I have a couple of solutions in mind (you are very welcome to add other ideas, or tools that might help me with this), so which one of the following options is the best (keep in mind the effort needed to the implementation and other factors as scaling and maintenance … )

My current options:

  1. Cut all the relations with Ids, and offer foreach entity an endpoint
    to get multiple with a list of Ids.
  2. make a query parameter to specify which relations will be loaded ex: /buildings?with=owners,floors and this will load the buildings with all the owners and floors. -I am a bit afraid this might expand in the future and endup re-inventing the wheel of graphQL –
  3. rewrite only the Data requesting part (GET endpoints) of the API with GraphQL. -too much work in the backend, also i do not know if we could use the old search logic from our Specification toPredicate()

Current tech stack : SpringBoot – Angular

2 Answers

I think there is no one-size-fits-all solution for this problem.

There is a lot of factors which influences the to be chosen solution, like

  1. How many different clients / consumers do you have?
    1.1) Less than then?
    1.2) More than a thousand?
  2. Are these clients using your API in the same way?
    2.1) Are they implementing the same functionality (just for different platforms)?
    2.2) Do they conduct absolutely different flows?
  3. Do you have influence on these clients?
    3.1) Are they 1st party clients where change requests can be submitted?
    3.2) Are they 3rd party clients without any influence?
  4. Does your API have SLA / SLO and big response could harm that?
  5. Does extra roundtrip for details is a viable option for all of your clients?
  6. etc.

Even if you have just a single client with a well-known consuming pattern then it is still a challenging exercise. Since you have to go through all the exposed endpoints and check which approach might fit best. For example:

  • Client displays data in a master-details view and extra roundtrip is a not a problem then option #1 might be the best choice
  • Client splits your massive data into smaller chunks and feeds several of its components then option #2, #3 could be a better fit
  • etc.

Answered by Peter Csala on November 8, 2021

There are a number of ways to address this in a restful way:

  1. Subresources: the /buildings endpoint would only return an array of buildings and their respective properties (properties, not linked resources). If you would need any additional linked data on a per-resource basis, you would use an endpoint like /buildings/{id}/owners/{id}/notifications.

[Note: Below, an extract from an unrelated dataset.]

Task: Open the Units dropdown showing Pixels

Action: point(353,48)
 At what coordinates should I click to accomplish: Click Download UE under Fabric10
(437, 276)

    This is by far the advised way to go in general from a pure (purist) restful design standpoint but, depending on your use cases, can lead to an overhead of api calls because, as you already state, would force iteration which is to be avoided whenever possible.

    However, when will you need all buildings? I'm making an assumption here about your domain but /streets/{id}/buildings will already return a vastly reduced subset of buildings. If you subresource correctly, you could get away with your so-called fat DTO.

  2. OData: making your api queryable can add some interesting capabilities to your api that would otherwise not be available in (1). Notably, for this particular problem, expansion and pagination. This would allow your endpoint to still serve buildings only when needed, but allows expanding the resource with linked subresources and support pagination so your body payload stays manageable. After all, the required data in the client is mostly limited to the human using it. You won't need 5000 records to be displayed at once.

    This seems a good fit for solving your issue.